Thesis ID: CBB774678693

Progressibility: Why Can Some Technologies Improve More Rapidly Than Others? (2023)


Over the last few hundred years, best practice in some fields of human action—e.g., the treatment of heart disease, the transportation of persons, goods, and messages, and the destruction of landscapes, structures, and lives—has become dramatically more effective. At the same time, best practice in other fields, e.g., the amelioration of poverty or the teaching of reading, writing, or math, has improved more slowly, if at all. I argue that practice and technology (“know-how”) can only improve rapidly under rather special conditions: that, at any given point in time, some fields are more “progressible” than others. I articulate a conceptual framework describing several characteristics of practice in a field that may facilitate rapid progress. These characteristics, while not fixed, tend to remain fairly stable for long periods of time.

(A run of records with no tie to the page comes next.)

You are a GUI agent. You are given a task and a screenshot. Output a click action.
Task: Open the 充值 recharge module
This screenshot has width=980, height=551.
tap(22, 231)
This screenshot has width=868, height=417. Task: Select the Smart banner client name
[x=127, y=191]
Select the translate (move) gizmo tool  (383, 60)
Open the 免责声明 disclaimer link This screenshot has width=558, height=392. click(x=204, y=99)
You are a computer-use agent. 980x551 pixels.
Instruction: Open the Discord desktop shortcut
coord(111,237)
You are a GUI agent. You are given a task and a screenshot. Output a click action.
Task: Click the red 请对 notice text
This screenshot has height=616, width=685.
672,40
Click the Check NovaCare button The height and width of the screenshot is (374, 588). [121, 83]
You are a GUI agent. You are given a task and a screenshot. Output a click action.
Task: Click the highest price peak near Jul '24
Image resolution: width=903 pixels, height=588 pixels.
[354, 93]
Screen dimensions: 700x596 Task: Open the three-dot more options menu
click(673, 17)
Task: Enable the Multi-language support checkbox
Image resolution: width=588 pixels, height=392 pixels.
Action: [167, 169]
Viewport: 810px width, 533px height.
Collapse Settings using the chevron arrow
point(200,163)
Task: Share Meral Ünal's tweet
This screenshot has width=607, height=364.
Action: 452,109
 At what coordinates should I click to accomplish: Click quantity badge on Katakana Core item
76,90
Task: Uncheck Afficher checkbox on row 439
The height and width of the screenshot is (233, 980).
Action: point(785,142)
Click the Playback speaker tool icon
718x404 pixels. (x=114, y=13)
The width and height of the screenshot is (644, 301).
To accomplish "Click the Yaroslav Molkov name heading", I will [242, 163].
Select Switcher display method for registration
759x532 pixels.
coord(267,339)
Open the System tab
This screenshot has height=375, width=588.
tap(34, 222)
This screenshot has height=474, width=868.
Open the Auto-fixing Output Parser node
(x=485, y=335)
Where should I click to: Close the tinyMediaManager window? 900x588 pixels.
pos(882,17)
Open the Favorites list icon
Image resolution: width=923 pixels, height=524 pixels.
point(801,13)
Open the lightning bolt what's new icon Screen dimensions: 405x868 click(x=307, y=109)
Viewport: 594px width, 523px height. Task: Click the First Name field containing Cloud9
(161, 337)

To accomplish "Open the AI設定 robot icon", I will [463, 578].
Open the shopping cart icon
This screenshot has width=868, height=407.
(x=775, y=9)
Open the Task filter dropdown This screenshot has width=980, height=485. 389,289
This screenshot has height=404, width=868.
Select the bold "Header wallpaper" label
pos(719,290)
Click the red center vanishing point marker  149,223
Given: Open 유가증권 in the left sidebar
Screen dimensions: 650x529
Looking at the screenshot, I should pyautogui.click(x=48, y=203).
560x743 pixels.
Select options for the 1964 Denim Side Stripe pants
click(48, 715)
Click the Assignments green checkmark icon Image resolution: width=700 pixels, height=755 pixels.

I argue that know-how can improve more quickly 1) when offline “vicarious trial” of variations in practice is feasible and useful; 2) when practice is formal and standardized; 3) when practice is substantially performed by artifacts rather than by humans; 4) when outcomes of variations in practice may be rapidly evaluated; 5) when goals of practice are consistently agreed upon; 6) when contexts and objects of practice may be treated as, or have been made, consistent for the purposes of intervention; 7) when components of task systems are not heavily interdependent; and 8) when labor is finely and sharply divided. I illustrate and elaborate this framework through comparative case studies on efforts to improve practice in three differentially “progressible” fields. I examine rapid improvement in a COVID-19 testing lab, inconsistent improvement in undergraduate algebra instruction, and ambiguous improvement in regional water modeling to support municipal water management. These cases indicate that my theory may inform judgments about the plausibility of rapid advance within a field of practice, absent disruptive change in methods or problem formulation. My theory may also shed light on which varieties of innovative effort may and may not foreseeably contribute to improving practice in a given field—more formal, theoretical, and context-independent work in high-progressibility domains, more tacit, grounded, and localized work in low-progressibility ones.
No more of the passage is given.